(A block of data)
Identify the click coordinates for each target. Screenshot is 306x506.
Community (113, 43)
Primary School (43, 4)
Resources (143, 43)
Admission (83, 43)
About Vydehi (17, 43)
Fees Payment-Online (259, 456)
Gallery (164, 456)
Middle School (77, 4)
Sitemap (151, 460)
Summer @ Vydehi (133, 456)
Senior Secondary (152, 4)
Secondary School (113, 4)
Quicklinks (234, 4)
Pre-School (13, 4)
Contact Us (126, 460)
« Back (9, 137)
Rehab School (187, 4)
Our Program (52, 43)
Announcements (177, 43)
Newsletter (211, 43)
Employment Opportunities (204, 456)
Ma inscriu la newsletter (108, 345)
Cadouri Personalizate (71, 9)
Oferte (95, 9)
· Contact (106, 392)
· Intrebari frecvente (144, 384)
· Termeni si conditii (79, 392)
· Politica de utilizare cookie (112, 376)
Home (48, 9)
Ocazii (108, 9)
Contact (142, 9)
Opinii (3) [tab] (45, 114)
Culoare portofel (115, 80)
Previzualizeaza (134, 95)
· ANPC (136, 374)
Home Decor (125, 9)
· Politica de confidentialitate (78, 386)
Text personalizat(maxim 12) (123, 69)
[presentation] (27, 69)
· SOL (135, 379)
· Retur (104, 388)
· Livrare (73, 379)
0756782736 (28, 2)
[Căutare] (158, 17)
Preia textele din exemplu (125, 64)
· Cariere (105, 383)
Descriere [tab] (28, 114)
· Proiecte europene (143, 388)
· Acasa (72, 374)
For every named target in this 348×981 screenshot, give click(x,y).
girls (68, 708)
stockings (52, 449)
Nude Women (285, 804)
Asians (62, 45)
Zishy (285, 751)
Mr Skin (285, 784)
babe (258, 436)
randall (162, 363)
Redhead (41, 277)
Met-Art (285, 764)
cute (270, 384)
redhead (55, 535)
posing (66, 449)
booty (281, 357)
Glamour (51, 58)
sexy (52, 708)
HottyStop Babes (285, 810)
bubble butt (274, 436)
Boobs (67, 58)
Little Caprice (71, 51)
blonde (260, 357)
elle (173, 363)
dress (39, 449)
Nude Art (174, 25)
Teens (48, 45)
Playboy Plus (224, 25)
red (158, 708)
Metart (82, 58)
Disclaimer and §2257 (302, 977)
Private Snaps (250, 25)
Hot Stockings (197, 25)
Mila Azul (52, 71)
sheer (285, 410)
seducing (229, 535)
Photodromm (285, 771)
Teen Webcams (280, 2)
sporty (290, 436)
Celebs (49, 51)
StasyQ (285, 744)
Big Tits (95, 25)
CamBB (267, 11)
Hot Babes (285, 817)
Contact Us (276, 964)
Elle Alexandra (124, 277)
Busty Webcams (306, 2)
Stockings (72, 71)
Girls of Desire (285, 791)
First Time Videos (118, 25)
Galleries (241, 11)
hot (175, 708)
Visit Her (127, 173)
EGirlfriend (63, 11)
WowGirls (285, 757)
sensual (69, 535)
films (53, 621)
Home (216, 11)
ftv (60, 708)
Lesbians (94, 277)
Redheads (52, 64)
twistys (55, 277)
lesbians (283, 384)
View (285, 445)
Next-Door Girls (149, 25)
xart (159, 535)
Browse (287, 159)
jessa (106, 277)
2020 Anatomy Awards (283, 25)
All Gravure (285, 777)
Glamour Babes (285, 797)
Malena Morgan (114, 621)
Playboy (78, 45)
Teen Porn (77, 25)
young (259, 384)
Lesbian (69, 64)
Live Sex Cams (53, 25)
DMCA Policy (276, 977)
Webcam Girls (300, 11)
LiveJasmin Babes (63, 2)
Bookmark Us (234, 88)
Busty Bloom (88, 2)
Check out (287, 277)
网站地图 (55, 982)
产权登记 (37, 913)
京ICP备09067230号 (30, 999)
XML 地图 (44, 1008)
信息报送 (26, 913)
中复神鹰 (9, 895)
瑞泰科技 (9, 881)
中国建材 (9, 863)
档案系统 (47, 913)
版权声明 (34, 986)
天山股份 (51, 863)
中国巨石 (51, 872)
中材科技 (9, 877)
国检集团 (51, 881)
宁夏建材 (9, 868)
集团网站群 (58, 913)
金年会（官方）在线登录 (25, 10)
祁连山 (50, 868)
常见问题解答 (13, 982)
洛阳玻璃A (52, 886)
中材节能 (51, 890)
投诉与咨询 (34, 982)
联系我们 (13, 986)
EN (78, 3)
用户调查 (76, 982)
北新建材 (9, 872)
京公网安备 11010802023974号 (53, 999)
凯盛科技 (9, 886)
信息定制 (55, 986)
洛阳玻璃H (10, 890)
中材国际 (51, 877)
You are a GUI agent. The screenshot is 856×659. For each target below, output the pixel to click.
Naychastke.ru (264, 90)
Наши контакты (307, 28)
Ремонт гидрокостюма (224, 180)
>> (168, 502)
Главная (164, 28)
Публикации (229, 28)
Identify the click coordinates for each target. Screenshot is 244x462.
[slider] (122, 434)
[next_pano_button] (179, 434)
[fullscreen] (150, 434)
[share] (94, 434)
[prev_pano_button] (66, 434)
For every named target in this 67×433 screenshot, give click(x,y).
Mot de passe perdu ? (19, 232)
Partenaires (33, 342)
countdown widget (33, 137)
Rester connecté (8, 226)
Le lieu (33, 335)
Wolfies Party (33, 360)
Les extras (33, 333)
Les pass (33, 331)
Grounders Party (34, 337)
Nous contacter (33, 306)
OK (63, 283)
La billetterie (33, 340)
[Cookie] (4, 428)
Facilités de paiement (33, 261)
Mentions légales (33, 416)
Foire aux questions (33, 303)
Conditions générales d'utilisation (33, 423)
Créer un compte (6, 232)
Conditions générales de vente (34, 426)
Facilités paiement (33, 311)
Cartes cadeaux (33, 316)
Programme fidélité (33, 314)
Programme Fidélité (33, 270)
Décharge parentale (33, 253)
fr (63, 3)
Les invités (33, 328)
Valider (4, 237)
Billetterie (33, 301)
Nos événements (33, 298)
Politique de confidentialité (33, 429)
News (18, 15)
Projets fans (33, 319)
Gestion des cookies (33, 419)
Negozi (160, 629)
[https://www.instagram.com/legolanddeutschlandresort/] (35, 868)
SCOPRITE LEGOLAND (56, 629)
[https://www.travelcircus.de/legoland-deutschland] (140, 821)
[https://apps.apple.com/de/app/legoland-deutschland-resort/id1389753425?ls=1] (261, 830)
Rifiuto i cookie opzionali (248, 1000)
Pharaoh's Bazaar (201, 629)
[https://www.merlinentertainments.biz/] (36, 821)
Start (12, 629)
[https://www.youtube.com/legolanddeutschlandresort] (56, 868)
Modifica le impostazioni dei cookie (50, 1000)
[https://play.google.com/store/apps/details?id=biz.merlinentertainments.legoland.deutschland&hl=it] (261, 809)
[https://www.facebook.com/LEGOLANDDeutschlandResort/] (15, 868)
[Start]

(EXERCISE REQUIREMENTS)
Return the rows of the block unchanged, beginning with the first one and stopping after the line that contains "Glamour (51, 58)".

(ANSWER FOR THIS EXERCISE)
Identify the click coordinates for each target. Screenshot is 306x506.
Community (113, 43)
Primary School (43, 4)
Resources (143, 43)
Admission (83, 43)
About Vydehi (17, 43)
Fees Payment-Online (259, 456)
Gallery (164, 456)
Middle School (77, 4)
Sitemap (151, 460)
Summer @ Vydehi (133, 456)
Senior Secondary (152, 4)
Secondary School (113, 4)
Quicklinks (234, 4)
Pre-School (13, 4)
Contact Us (126, 460)
« Back (9, 137)
Rehab School (187, 4)
Our Program (52, 43)
Announcements (177, 43)
Newsletter (211, 43)
Employment Opportunities (204, 456)
Ma inscriu la newsletter (108, 345)
Cadouri Personalizate (71, 9)
Oferte (95, 9)
· Contact (106, 392)
· Intrebari frecvente (144, 384)
· Termeni si conditii (79, 392)
· Politica de utilizare cookie (112, 376)
Home (48, 9)
Ocazii (108, 9)
Contact (142, 9)
Opinii (3) [tab] (45, 114)
Culoare portofel (115, 80)
Previzualizeaza (134, 95)
· ANPC (136, 374)
Home Decor (125, 9)
· Politica de confidentialitate (78, 386)
Text personalizat(maxim 12) (123, 69)
[presentation] (27, 69)
· SOL (135, 379)
· Retur (104, 388)
· Livrare (73, 379)
0756782736 (28, 2)
[Căutare] (158, 17)
Preia textele din exemplu (125, 64)
· Cariere (105, 383)
Descriere [tab] (28, 114)
· Proiecte europene (143, 388)
· Acasa (72, 374)
For every named target in this 348×981 screenshot, give click(x,y).
girls (68, 708)
stockings (52, 449)
Nude Women (285, 804)
Asians (62, 45)
Zishy (285, 751)
Mr Skin (285, 784)
babe (258, 436)
randall (162, 363)
Redhead (41, 277)
Met-Art (285, 764)
cute (270, 384)
redhead (55, 535)
posing (66, 449)
booty (281, 357)
Glamour (51, 58)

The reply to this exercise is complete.